Дорожные соседи по купе — армянская супружеская пара — оставили Марину в Ростове-на-Дону в одиночестве. Да и во всем вагоне попутчиков набиралось наперечет. Один из них был живописно бросок. Немалого росту, пузанистый, с большой лысой головой и с неясного цвета, какой-то серо-коричневой бородой, широкой, но редкой, как драная метелка. Он частенько оглаживал свою голову, проводил рукой ото лба к загривку, приминая попутно хилые пряди волос, висевшие на висках и на затылке, а после вел ладонь от усов вниз, оправляя бороду, которая тут же начинала по-прежнему топорщиться во все стороны. В картинном облике, в крупном лице его угадывалось что-то львиное, породистое: мясистый, чуть приплюснутый нос, большие глаза — нараспашку — и клоунские улыбчивые губы.
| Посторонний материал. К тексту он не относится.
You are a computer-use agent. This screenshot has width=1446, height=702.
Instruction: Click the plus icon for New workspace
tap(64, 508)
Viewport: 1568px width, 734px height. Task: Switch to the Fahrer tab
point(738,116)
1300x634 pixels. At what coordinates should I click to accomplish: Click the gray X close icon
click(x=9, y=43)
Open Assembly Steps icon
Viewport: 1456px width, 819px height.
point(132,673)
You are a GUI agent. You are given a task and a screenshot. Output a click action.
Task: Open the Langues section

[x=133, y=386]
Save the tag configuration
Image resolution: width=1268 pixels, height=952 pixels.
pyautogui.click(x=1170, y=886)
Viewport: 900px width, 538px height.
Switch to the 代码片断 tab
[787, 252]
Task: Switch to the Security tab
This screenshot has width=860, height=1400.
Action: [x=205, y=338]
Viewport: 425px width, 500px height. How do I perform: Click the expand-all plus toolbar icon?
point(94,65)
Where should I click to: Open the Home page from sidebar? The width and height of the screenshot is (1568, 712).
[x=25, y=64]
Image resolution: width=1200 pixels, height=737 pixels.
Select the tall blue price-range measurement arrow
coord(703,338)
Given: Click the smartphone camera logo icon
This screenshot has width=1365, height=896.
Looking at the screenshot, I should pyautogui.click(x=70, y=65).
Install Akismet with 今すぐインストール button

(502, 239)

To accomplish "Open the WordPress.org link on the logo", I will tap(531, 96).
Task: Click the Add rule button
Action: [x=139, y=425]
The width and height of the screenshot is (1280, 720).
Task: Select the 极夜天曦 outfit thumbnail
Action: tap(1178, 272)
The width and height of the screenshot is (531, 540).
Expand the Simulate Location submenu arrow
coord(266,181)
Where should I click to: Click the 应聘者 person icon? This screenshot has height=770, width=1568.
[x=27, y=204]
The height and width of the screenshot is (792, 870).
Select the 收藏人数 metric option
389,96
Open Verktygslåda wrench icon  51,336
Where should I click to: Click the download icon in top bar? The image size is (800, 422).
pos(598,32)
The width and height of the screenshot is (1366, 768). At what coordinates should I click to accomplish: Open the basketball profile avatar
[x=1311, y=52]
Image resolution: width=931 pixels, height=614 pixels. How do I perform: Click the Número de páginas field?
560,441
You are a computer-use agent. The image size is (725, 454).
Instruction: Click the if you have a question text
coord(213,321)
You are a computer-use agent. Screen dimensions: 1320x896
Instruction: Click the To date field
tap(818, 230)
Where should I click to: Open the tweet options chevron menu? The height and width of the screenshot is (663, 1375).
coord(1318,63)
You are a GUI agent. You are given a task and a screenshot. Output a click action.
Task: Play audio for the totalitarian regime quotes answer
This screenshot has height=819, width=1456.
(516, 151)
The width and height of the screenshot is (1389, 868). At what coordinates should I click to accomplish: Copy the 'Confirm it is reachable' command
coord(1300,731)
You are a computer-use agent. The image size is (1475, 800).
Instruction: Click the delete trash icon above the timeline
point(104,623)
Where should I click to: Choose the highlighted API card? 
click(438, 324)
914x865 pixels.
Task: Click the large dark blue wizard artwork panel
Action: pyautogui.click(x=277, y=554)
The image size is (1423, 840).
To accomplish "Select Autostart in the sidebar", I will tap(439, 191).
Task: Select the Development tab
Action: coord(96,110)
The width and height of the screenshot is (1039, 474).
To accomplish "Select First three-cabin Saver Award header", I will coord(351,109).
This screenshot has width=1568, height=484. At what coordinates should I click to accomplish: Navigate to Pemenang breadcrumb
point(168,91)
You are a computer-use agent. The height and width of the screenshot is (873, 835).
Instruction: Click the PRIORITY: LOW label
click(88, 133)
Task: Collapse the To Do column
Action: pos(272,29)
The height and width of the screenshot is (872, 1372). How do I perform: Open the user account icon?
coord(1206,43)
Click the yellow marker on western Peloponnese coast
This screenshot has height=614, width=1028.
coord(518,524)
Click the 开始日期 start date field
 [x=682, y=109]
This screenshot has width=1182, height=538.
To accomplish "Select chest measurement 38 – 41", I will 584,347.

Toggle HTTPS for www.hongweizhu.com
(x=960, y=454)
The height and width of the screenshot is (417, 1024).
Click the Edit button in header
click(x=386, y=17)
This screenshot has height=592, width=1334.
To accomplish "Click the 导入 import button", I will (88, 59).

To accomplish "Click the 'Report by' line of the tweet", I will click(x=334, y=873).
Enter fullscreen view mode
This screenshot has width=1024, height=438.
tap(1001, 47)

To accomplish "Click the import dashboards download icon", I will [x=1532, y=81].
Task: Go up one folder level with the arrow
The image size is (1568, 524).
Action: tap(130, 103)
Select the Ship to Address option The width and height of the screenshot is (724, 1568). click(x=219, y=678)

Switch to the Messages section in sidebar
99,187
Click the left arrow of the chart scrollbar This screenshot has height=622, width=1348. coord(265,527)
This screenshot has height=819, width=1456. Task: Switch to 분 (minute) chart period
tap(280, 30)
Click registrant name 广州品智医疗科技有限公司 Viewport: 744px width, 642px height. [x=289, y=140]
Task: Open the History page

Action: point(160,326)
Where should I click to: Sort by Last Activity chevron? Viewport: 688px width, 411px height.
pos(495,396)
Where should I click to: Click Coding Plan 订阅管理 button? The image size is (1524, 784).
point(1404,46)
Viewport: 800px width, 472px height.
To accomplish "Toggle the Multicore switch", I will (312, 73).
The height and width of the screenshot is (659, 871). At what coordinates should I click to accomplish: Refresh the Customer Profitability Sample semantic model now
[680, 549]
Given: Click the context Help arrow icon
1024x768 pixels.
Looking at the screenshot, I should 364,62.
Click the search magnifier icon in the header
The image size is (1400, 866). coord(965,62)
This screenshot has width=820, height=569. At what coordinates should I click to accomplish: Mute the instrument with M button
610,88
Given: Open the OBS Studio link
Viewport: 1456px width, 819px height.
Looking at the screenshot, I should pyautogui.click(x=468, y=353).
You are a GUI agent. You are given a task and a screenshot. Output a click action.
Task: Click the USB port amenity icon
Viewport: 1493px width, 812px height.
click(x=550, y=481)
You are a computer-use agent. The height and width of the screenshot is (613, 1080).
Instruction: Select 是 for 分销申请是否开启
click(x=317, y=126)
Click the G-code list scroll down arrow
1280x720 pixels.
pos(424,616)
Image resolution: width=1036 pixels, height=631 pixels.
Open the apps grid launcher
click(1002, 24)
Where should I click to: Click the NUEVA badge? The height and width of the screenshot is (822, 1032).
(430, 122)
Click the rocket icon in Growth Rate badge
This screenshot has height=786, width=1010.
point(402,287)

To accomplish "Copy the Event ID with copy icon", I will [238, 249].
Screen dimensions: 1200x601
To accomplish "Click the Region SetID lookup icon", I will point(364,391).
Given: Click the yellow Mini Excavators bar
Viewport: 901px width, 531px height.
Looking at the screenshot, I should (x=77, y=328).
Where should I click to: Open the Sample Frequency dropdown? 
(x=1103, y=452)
В пути Марина много раз встречалась с ним в вагонном коридоре, но их первый разговор случился только после станции Туапсе.

— Море! — воскликнула Марина, когда состав, забирая влево, к побережью, выходил на окраину портового города, открывал взгляду синий простор. — Море! — уже скромнее повторила она и стеснительно обернулась на лысо-бородатого «льва», который тоже стоял в коридоре.

Он улыбнулся ей, подошел, спросил покровительственным тоном:

— Никак впервые, дитя мое?

Марина хмыкнула: «Ишь ты, «дитя мое?», хотела сказать, что у нее уже дочка — школьница. Но подошедший «дядька» выглядел очень приветливо и встречать его в штыки было неуместно.

— Раньше только в кино видела. Еще на картинках. И сама на картинках рисовала. Я когда-то в художественную студию ходила.

Море и впрямь оказалось чарующим и необозримым. Белоснежная курчавина пены играла на гребнях небольших волн, тающих на берегу в прибрежной гальке. Волны так же пенно задирались и разбивались о глыбы волнорезов и бун, о сваи пирсов. Крупные чайки кружили над прибрежьем. Казалось, сколько ни гляди вдаль — не набьет взгляд оскомину от трепещущей синевы.

Колоритного бородача и звали незаурядно; басовито и кругло звучало его имя — Прокоп. Прокоп Иванович Лущин. Оказалось, едут они с Мариной до одной станции; оказалось, Прокопа Ивановича пригласил «молодой начальник из новых русских», у которого дом на побережье, отдохнуть у моря и «покумекать» над новым издательским проектом; оказалось, что у Прокопа Ивановича повсюду «творческие связи».